● Instructions for the task:
In the entries below, filter for the word "Toggle" and copy every matching line.
#### Available records
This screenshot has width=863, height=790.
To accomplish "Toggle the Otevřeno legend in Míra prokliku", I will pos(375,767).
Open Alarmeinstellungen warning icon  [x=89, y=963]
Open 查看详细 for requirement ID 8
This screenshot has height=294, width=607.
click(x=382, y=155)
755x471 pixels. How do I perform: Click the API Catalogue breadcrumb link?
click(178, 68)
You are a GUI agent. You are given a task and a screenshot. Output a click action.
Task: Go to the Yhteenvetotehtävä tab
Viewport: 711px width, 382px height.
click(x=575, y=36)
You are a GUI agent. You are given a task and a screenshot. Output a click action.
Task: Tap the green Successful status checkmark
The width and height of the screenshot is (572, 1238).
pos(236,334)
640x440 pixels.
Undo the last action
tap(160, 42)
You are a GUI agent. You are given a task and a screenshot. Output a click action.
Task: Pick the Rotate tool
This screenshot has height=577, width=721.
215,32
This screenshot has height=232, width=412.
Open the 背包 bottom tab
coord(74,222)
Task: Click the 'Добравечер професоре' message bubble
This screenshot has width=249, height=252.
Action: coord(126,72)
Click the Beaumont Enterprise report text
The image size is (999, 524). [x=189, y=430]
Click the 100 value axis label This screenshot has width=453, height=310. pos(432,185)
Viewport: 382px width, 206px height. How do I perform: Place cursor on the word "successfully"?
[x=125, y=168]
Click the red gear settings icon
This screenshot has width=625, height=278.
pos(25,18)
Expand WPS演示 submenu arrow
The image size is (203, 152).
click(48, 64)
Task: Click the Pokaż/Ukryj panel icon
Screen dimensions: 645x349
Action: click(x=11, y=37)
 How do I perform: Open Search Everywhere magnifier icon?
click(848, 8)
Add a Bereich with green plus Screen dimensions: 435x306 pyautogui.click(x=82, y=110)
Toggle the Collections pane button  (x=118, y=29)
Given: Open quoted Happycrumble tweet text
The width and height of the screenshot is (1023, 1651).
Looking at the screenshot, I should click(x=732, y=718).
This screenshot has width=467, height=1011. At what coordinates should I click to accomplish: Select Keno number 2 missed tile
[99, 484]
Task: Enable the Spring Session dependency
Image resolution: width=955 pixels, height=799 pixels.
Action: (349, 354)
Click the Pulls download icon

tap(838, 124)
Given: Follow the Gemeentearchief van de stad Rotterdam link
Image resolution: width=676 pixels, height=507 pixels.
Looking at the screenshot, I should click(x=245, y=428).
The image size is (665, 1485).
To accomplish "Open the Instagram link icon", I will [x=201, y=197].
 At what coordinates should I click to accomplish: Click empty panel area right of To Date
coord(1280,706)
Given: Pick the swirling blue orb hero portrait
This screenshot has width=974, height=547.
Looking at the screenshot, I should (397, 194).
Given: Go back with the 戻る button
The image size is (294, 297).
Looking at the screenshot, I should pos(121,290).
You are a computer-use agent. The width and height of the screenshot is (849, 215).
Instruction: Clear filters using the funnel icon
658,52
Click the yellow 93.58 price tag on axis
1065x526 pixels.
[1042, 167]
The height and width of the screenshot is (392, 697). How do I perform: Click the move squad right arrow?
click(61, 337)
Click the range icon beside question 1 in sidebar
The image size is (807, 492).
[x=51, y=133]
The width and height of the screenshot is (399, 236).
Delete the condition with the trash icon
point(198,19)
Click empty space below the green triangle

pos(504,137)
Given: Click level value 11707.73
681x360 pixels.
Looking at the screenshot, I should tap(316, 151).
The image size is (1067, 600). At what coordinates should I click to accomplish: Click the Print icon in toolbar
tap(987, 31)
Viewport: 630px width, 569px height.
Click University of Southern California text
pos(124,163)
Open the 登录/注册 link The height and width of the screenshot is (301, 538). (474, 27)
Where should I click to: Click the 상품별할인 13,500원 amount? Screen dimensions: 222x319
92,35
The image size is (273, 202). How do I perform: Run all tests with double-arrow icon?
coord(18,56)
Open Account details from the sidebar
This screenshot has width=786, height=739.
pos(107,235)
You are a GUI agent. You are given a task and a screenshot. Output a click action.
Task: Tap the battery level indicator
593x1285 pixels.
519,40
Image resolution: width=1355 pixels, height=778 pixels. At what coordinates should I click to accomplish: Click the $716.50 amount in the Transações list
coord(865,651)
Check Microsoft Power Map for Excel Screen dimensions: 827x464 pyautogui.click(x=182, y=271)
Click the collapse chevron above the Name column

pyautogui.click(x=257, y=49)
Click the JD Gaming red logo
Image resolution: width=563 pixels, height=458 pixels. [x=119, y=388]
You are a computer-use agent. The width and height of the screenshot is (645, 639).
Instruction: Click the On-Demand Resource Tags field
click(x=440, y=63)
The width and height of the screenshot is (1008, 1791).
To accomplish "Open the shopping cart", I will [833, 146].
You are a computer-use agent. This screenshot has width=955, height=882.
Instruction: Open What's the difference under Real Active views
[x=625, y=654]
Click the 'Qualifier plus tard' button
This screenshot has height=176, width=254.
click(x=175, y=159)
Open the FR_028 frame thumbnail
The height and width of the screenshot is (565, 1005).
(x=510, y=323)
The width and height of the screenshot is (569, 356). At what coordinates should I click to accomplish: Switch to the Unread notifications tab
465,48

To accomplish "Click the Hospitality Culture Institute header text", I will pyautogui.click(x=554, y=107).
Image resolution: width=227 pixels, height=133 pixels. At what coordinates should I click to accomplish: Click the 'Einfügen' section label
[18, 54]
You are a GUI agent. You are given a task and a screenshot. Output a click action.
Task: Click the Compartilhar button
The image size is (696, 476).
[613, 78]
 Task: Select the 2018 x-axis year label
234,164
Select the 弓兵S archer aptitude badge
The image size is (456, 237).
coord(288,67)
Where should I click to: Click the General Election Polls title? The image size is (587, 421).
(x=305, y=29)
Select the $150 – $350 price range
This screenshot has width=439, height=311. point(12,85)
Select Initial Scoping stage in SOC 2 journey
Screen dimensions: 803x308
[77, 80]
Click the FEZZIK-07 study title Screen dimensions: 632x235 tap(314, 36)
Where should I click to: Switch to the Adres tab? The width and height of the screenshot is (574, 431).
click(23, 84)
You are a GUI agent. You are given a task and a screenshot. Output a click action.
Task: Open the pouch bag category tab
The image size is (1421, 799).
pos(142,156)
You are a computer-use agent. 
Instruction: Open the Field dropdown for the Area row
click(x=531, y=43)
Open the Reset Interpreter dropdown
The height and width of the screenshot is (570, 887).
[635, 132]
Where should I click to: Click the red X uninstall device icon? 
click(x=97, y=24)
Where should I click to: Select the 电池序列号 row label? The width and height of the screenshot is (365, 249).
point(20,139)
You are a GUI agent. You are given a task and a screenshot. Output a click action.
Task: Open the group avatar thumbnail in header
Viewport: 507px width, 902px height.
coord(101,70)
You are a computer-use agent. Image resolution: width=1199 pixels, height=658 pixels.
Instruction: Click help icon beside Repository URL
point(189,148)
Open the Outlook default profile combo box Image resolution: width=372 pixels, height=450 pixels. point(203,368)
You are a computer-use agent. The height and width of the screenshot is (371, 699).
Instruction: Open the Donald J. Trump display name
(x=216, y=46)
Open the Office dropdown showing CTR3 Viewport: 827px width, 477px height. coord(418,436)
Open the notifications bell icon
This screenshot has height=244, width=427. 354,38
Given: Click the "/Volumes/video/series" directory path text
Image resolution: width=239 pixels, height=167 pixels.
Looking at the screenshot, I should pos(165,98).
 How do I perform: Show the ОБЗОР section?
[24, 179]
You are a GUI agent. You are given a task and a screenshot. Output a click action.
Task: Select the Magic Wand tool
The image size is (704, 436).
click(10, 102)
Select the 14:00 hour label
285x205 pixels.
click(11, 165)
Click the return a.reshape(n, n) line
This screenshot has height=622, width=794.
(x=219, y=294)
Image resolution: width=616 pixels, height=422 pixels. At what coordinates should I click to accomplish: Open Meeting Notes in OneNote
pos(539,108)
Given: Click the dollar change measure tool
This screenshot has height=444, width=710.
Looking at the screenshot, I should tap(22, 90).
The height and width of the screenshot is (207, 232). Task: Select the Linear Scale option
########
● Finished exercise:
To accomplish "Toggle the Otevřeno legend in Míra prokliku", I will pos(375,767).
Toggle the Collections pane button  (x=118, y=29)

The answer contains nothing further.